Wygrywanie tej słabości widać szczególnie w „Zakochanych w Rzymie”, gdzie Wieczne Miasto jest dla pielgrzymujących doń Amerykanów istnym wcieleniem czasu przeszłego i sztuki wysokiej. Osiedla się tu, zapewne szukając inspiracji, młody architekt Jack (znany z „The Social Network” Jesse Eisenberg), a emerytowany reżyser operowy Jerry (Woody Allen) w śpiewającym pod prysznicem grabarzu gotów jest usłyszeć światowej klasy tenora. Również dla pokazanych w filmie włoskich prowincjuszy Rzym jest mekką, choć zupełnie innego rodzaju – kariery, blichtru, obyczajowej swobody. Wszystkich jednak łączy jedno: to w Rzymie spełniają się marzenia. To tu cnotliwa małżonka z prowincji spotyka filmowego gwiazdora, a jej mąż luksusową call girl (Penélope Cruz). Tu wreszcie szary urzędnik (Roberto Benigni) staje się z dnia na dzień rozchwytywanym celebrytą. W Rzymie możesz być tym, kim chcesz, a nawet cudownie się odrodzić, jak opętany lękiem przed śmiercią Amerykanin grany przez samego Allena.

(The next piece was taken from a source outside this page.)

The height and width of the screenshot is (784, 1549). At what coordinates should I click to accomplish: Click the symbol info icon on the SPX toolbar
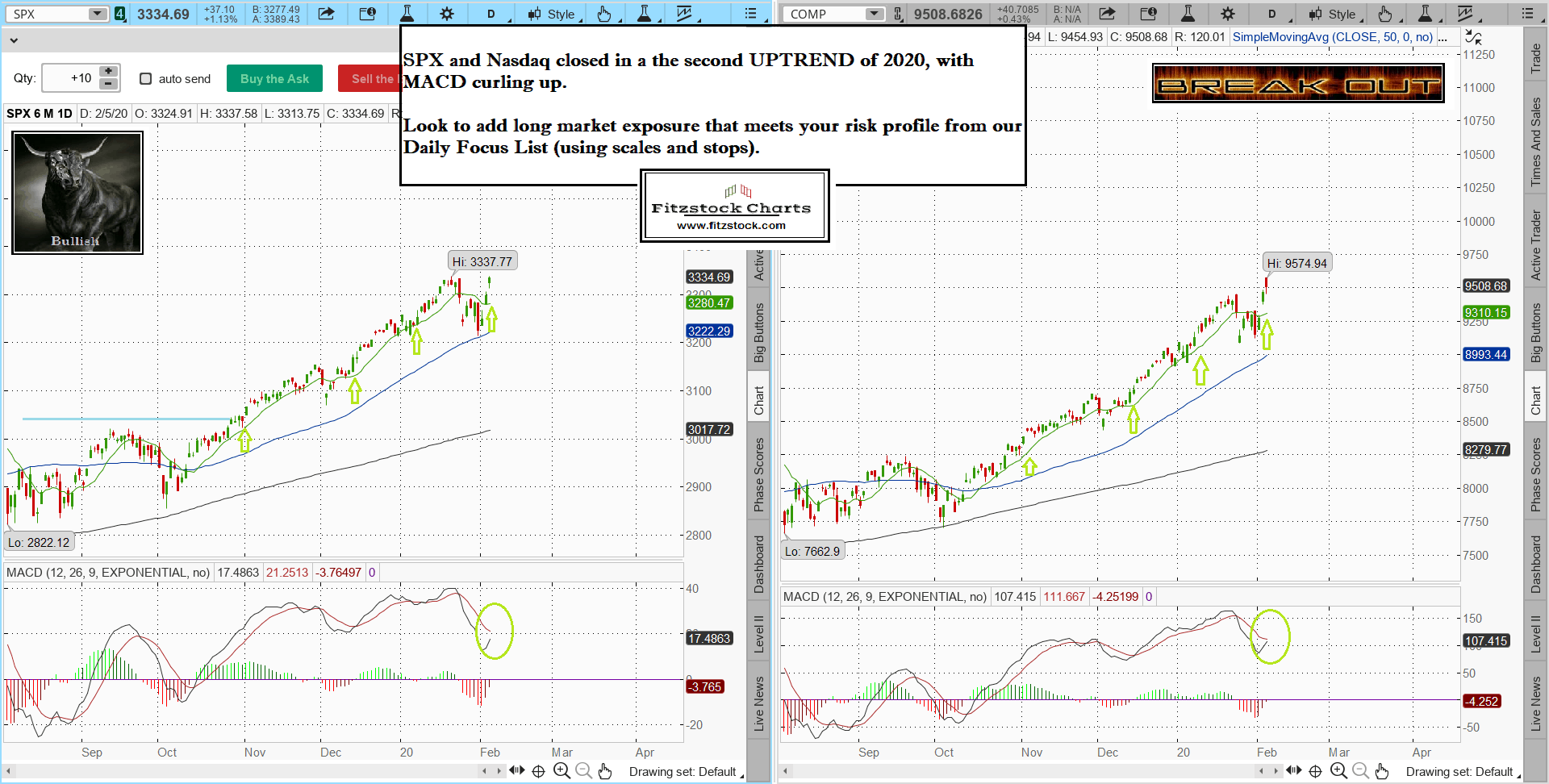click(x=367, y=14)
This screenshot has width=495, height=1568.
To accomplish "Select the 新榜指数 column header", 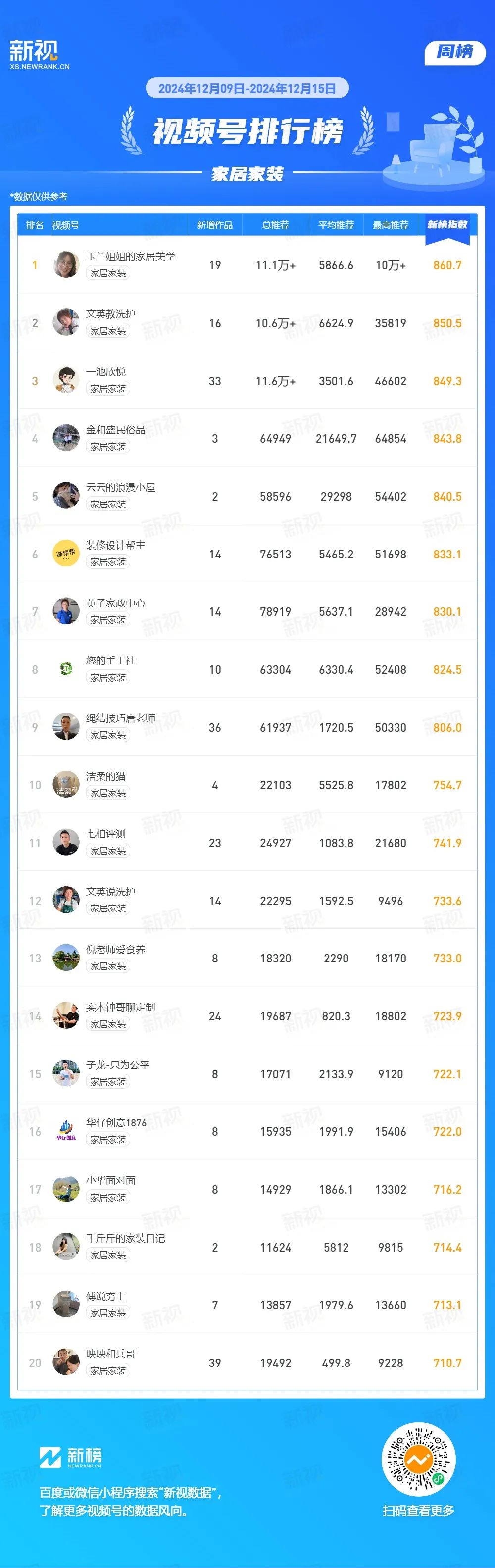I will (x=447, y=225).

Twórca „Manhattanu” prowadząc cztery różne i raczej farsowe w tonacji wątki, na szczęście nie ma pretensji do niczego więcej ponad to, co widzimy na ekranie. Porównania filmu do współczesnego „Decameronu” są o tyle trafione, że „Zakochani w Rzymie” to bodaj najbardziej ludyczny i plebejski spośród jego filmów. Rzeczywistość jest w nim doskonale umowna, z jednej strony zgrabnie wpleciona w żywą tkankę miasta, a z drugiej co rusz pokazuje, w jak bardzo zmitologizowanym miejscu jesteśmy. Dla Allena Rzym to film, a każdy jego zakątek przypomina filmową scenografię. Krzykliwa familia wygląda jak żywcem wyjęta z włoskiego kina. Młoda prowincjuszka trafia przypadkiem na plan filmowy i natychmiast zakochuje się w aktorze, projektując nań jego wcześniejsze filmowe role. Tęsknotę za życiem w świecie fikcji pobudza tamtejsza telewizja, uchodząca za najbardziej niewybredną w Europie i kreująca swoje gwiazdy z najbardziej pospolitej materii, co tak drapieżnie pokazał niedawno Eric Gandini w swoim dokumencie „Wideokracja”. Uosobieniem tych pragnień jest bohater grany przez Benigniego, który nie ma pojęcia, dlaczego właśnie on stał się nagle ulubieńcem telewidzów i paparazzich, by wreszcie dowiedzieć się, że jest po prostu „sławny z tego, że jest sławny”.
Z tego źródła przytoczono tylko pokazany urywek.